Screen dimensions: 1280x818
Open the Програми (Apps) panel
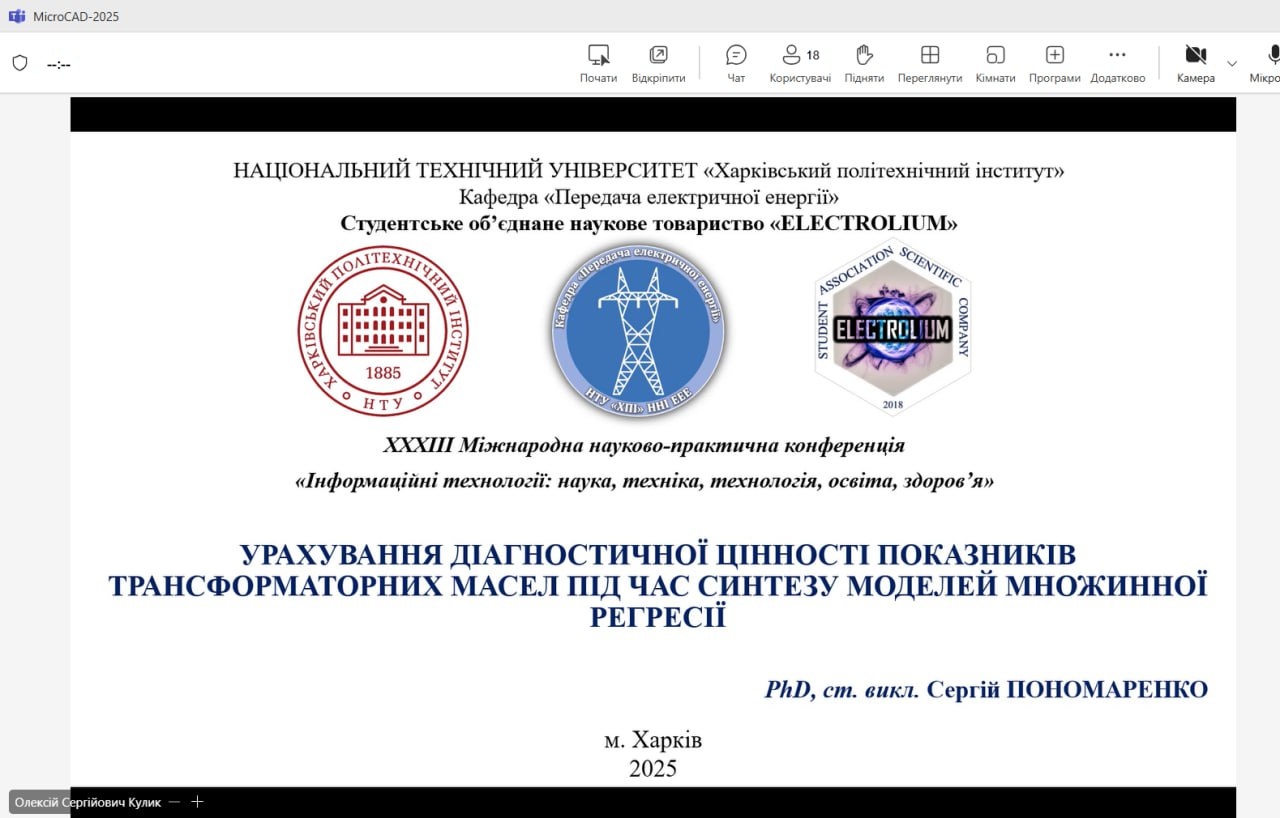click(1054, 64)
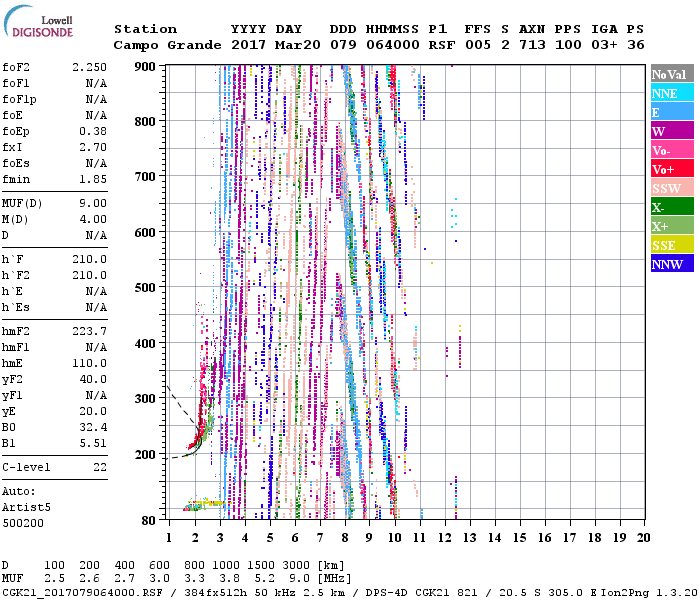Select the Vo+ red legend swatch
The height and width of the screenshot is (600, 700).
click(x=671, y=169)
—————
-- Exercise --
Print the listing verbatim; no pictures.

-- Task output --
Screen dimensions: 1280x818
Open the Програми (Apps) panel
click(1054, 64)
Select the Vo+ red legend swatch
The height and width of the screenshot is (600, 700).
click(x=671, y=169)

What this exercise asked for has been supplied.